Political Economy Paper

Politics, Accountability, and Learning: Insights from the RISE Programme’s Political Economy Case Studies

Authors

Image of Alec Gershberg

Alec Gershberg

Political Economy Team

University of Pennsylvania

Image of Deborah Spindelman

Deborah Spindelman

Research for Equitable Access and Learning (REAL) Centre, University of Cambridge

The RISE (Research on Improving Systems of Education) Programme political economy team focused on “adoption” (PET-A) examines the political conditions required to put learning at the center of an education system. This work stream has produced 12 historical case studies and three synthesis papers which draw on this rich material. This paper is part of the latter effort and offers a comparative analysis across five of the countries with RISE Country Research Teams (Ethiopia, Indonesia, Pakistan, Tanzania, and Vietnam), as well as additional case studies focusing on Chile and Peru. Building on the RISE systems framework (Pritchett, 2015), our political economy analysis incorporates issues of competing interests, power, and political strategy. We focus on the promoters and blockers of learning-oriented education reform and their respective powers and strategies to parse out the political contestations that are endemic to the reform processes that impact system coherence around learning. In this paper, we present a binding constraints framework to explore what a politics for learning might look like and examine areas of intervention that present critical bottlenecks impeding a country’s ability to deliver learning outcomes which, if addressed, pose the potential for large impact relative to other constraints.
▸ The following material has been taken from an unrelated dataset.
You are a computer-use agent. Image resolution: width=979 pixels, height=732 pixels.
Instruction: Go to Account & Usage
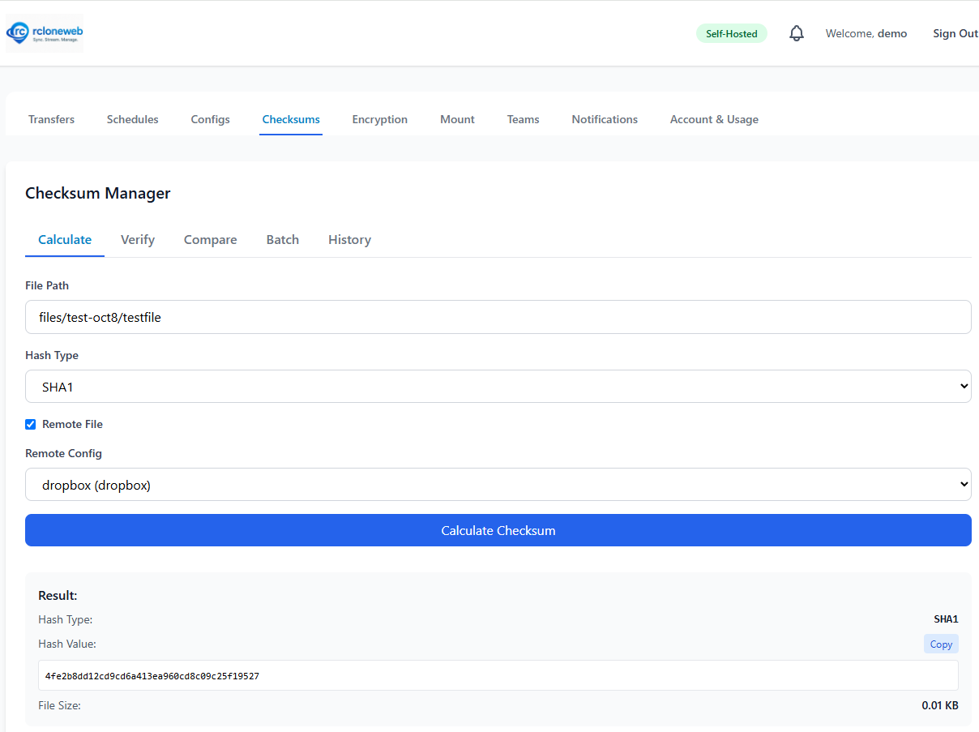pos(714,119)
We draw upon the PET-A country case studies to include analysis of different factions and reform champions within government, including but not limited to the executive office (president/prime minister), Ministry of Finance, Ministry of Education, competing ministries, decentralized government levels, and local leaders. In doing, we elucidate how politics permeate nearly all accountability relationships in education systems and the likelihood that any given program will positively impact learning.